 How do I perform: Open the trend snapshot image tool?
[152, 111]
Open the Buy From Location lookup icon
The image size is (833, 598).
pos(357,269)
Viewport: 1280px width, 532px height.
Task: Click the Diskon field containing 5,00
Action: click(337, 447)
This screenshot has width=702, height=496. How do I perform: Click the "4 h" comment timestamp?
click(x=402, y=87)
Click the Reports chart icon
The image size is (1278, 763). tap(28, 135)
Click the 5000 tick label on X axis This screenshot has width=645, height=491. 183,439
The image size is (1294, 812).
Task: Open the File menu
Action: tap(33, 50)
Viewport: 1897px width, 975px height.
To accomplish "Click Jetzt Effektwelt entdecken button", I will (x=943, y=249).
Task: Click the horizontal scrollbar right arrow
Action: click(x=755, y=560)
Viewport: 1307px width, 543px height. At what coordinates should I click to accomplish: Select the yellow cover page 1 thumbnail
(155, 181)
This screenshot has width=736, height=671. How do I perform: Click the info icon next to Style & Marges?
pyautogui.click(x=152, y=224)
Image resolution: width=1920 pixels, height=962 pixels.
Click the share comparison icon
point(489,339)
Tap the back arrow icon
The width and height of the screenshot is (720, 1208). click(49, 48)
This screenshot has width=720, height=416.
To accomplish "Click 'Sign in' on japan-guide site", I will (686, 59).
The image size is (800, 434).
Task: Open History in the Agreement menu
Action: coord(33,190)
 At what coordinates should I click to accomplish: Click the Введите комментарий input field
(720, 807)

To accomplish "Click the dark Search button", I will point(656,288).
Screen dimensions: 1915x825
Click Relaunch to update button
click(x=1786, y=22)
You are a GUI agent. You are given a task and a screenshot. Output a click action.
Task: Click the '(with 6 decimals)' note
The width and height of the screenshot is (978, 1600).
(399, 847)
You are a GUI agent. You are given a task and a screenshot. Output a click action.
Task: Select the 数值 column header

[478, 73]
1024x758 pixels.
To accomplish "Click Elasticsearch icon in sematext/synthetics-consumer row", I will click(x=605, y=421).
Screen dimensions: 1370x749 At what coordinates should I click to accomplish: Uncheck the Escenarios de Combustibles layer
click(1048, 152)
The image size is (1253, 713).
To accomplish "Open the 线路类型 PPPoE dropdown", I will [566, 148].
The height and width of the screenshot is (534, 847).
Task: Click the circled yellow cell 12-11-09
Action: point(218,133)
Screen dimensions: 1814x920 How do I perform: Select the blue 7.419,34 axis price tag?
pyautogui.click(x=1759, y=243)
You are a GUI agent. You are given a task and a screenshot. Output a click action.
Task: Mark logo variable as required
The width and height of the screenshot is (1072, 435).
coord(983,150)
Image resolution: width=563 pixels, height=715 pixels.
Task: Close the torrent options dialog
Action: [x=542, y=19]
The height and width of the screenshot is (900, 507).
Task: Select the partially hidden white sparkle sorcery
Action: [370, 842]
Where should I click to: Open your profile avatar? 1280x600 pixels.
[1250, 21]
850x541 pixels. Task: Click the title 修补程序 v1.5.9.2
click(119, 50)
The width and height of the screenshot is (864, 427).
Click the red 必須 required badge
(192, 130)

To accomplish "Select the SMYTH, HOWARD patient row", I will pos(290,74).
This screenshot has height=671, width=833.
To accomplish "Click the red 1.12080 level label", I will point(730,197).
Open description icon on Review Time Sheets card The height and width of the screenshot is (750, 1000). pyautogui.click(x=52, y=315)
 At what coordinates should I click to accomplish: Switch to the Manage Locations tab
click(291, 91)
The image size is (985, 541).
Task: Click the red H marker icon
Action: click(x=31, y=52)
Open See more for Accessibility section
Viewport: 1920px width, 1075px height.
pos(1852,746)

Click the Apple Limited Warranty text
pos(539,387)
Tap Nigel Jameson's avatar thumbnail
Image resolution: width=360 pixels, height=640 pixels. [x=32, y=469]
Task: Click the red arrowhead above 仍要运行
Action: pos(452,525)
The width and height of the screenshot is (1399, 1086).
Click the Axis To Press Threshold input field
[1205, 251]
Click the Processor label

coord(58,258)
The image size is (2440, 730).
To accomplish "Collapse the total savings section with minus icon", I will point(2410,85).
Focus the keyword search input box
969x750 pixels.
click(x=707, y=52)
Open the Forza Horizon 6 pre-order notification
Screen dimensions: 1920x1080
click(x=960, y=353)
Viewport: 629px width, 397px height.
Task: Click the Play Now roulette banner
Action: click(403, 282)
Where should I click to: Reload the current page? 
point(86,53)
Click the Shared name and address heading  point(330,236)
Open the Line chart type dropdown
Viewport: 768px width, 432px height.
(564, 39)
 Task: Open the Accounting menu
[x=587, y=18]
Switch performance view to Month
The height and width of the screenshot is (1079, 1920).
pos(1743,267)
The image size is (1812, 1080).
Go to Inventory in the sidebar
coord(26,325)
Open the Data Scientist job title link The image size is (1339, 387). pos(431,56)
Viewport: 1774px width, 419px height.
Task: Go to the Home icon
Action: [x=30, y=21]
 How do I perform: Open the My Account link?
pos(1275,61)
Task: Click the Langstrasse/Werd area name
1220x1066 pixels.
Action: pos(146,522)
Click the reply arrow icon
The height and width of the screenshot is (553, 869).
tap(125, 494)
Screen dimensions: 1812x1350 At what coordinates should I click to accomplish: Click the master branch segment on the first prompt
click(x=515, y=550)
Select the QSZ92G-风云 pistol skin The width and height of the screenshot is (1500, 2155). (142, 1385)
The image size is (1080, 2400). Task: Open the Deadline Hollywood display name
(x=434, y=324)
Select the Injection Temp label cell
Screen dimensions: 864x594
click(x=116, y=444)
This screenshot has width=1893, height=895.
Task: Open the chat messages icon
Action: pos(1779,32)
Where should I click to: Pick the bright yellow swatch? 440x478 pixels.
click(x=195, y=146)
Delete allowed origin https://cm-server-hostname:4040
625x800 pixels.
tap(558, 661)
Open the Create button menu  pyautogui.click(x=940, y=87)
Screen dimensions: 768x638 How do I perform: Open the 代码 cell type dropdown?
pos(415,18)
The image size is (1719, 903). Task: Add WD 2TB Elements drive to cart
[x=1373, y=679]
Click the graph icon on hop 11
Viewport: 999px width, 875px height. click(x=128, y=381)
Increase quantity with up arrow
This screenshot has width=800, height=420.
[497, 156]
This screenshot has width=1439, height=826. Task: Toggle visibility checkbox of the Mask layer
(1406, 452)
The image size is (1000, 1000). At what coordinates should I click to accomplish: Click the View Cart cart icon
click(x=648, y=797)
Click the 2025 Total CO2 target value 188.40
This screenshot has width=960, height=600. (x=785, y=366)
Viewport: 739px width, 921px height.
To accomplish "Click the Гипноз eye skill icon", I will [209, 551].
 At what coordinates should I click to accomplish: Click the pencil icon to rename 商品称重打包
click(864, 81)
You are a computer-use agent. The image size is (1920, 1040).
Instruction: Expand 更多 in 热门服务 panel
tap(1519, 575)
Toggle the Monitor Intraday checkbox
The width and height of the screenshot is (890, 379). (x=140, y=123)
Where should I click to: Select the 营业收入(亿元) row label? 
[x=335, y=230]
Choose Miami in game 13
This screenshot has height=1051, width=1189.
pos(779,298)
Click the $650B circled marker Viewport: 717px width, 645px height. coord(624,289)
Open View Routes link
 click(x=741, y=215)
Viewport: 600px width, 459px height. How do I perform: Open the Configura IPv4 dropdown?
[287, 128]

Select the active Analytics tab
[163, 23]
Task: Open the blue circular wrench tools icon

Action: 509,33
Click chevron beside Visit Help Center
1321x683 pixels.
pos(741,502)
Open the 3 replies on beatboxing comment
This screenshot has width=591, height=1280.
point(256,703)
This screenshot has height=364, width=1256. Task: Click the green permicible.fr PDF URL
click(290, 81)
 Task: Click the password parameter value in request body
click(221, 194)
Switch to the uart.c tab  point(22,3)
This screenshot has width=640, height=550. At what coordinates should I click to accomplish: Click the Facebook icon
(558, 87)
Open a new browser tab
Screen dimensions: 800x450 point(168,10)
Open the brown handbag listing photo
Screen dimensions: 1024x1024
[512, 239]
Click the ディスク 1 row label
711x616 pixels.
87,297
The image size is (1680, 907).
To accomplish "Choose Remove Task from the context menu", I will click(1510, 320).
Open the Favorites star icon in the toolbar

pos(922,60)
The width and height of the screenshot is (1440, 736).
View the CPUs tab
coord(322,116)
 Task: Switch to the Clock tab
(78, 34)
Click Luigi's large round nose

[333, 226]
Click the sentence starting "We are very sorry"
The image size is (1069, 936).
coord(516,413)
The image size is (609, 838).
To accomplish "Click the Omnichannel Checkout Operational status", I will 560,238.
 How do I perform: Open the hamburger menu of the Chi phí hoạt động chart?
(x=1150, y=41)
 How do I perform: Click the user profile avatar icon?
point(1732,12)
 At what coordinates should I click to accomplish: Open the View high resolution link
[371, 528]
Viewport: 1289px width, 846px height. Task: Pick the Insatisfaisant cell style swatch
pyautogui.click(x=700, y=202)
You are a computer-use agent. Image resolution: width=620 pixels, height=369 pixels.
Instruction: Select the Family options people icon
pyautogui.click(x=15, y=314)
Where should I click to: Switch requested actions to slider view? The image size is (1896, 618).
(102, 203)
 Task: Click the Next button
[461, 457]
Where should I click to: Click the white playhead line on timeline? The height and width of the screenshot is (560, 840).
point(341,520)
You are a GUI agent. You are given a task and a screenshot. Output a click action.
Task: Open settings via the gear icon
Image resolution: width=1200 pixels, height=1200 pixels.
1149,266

- - - - - - -

EXERCISE> Say how many lines in the entries above contain the string "with". Give the number by itself.

TASK OUTPUT> 3